◆ EXCERPTED TEXT:

──────────────────────────────

Fry recovered, with the full use of his arm, and went on to play an important role in the Confederate Army for the rest of the war. His curious luck with devastating injuries would continue. He had been wounded at Seven Pines, and after recovering from his Antietam setback he was injured again at Chancellorsville.

On July 3 at Gettysburg, he met misfortune twice within a couple of hours. Commanding the brigade of Brig. Gen. James Archer, who had been captured, Fry was called upon to spearhead Brig. Gen. Johnston Pettigrew’s Division during Pickett’s Charge. In the cannonade that preceded it, Fry was struck in the right shoulder by a shell fragment, but refused to relinquish command. As the Confederate onslaught was falling apart at the Angle, a bullet to the thigh knocked him out of action. All five of his command’s regimental colors would reach the Federal lines, but it wasn’t enough to change the outcome. When the smoke cleared, the wounded Fry had been taken prisoner. After nine months in captivity, he was exchanged. Promoted to brigadier general in May 1864, he led two brigades at Cold Harbor. At the beginning of the Petersburg campaign, he was transferred to command of a military district based in Augusta, Ga., where he served until the end of the war.

──────────────────────────────

◆ DATA SEGMENT:
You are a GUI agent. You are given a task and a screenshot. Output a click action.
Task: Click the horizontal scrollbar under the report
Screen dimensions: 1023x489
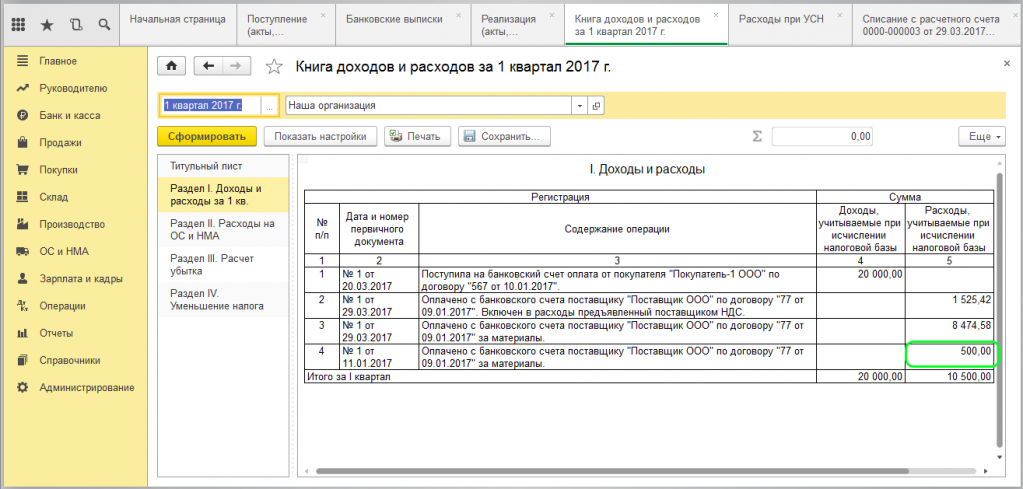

──────────────────────────────

◆ WHAT TO WORK ON:
#1 Answer these about the passage on Fry:
(a) Where had Fry been wounded before his Antietam setback?
(b) What struck Fry in the right shoulder during the cannonade at Gettysburg?
(c) In what month and year was Fry promoted to brigadier general?
#2 Output the part of the passage on Fry between "Fry recovered, with" and "again at Chancellorsville.", inclusive.
The material has no connection to the passage on Fry.

◆ WORKED SOLUTIONS:
#1
(a) Seven Pines
(b) A shell fragment
(c) May 1864

#2
Fry recovered, with the full use of his arm, and went on to play an important role in the Confederate Army for the rest of the war. His curious luck with devastating injuries would continue. He had been wounded at Seven Pines, and after recovering from his Antietam setback he was injured again at Chancellorsville.